Figure 12.13 also shows the luminous efficiency of conventional light sources including Edison’s first light bulb (1.4 lm/W) and red and yellow filtered incandescent lamps. Inspection of the figure reveals that LEDs outperform filtered red and yellow incandescent lights by a large margin.

The luminous efficiency of high-brightness LEDs and of some low-cost LEDs is shown versus wavelength in Fig. 12.14 (United Epitaxy Corp., 1999). The figure indicates that yellow (590 nm) and orange (605 nm) AlGaInP and green (525 nm) GaInN LEDs are excellent choices for high luminous efficiency devices.

The fact that amber (dark yellow or orange-yellow) and orange AlGaInP LEDs provide an excellent luminous efficiency is also due to the high eye sensitivity in this wavelength range. Note that the maximum eye sensitivity occurs in the green at 555 nm, so that a green LED emitting at that wavelength appears brighter than an LED with the same optical power emitting at any other wavelength.

Owing to the high luminous efficiency and the lower manufacturing cost compared with green GaInN LEDs, amber AlGaInP LEDs are used in applications where high brightness and low power consumption are desirable, e. g. in highway signage applications. In the 1980s, such highway signs were made with power-hungry incandescent lamps powered by an electrical generator which, in turn, was powered by a gasoline engine. Today such signs use energy-saving amber LEDs powered by solar cells (during daytime) and batteries (at night).

Figures 12.13 and 12.14 also show low-power and low-cost LEDs such as GaAsP and GaP:N LEDs with much lower luminous efficiency. These LEDs are not suitable for high-brightness applications due to their inherently lower quantum efficiency. The GaAsP LEDs are mismatched to the GaAs substrate and therefore have a low internal efficiency. The GaP:N LEDs also have a low efficiency due to the nitrogen-impurity-assisted nature of the radiative transition.

Not only the luminous efficiency but also the total power emitted by an LED is of importance for many applications, in particular for applications where a high luminous flux is required. This is the case, for example, in signage, traffic light, and illumination applications. Whereas conventional light sources such as incandescent light bulbs can be easily scaled up to provide high light power, individual LEDs are low-power devices. The historical development of the luminous flux per LED package, measured in lumens, is shown in Fig. 12.15 (Krames et al., 2000). The figure shows that the luminous flux per LED package has increased by about four orders of magnitude over a period of 30 years.

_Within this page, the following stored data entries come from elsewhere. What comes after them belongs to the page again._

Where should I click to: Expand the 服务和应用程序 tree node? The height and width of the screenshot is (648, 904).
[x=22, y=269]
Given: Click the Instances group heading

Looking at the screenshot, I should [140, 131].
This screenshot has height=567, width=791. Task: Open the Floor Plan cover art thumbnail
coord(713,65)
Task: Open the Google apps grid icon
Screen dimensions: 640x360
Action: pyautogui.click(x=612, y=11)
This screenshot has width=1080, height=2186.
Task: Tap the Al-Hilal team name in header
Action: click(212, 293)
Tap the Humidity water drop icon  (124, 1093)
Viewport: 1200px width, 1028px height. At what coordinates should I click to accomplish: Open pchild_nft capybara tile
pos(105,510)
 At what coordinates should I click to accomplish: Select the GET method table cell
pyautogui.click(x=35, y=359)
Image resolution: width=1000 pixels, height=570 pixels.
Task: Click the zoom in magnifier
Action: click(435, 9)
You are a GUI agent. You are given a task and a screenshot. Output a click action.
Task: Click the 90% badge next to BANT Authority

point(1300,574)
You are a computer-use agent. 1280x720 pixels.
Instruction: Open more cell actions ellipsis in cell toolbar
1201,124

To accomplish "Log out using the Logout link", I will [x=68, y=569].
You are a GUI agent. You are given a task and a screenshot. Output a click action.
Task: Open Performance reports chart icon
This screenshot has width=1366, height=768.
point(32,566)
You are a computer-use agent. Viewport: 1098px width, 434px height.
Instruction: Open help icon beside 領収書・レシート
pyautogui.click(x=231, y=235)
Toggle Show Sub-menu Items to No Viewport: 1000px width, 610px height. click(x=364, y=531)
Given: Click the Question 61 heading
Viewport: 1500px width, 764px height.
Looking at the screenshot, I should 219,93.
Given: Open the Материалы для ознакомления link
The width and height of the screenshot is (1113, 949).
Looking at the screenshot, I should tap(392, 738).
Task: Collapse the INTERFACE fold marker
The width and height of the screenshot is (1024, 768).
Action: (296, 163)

For comparison, Fig. 12.15 shows the luminous flux and an approximate purchase price of a 60 W incandescent light bulb with a luminous flux of 1000 lm. The figure illustrates that continued progress in the performance and manufacturing cost of LEDs is required to enable LEDs to enter into the general illumination market. Note that the cost shown in the figure is just the purchase price of the lamp and does not include the cost for the electrical power consumed over the lifetime of the lamp. The cost of the electrical power required to run an incandescent light bulb is much higher than the purchase price of the lamp so that efficient light sources can have a cost advantage over incandescent lights even if the initial purchase price is much higher.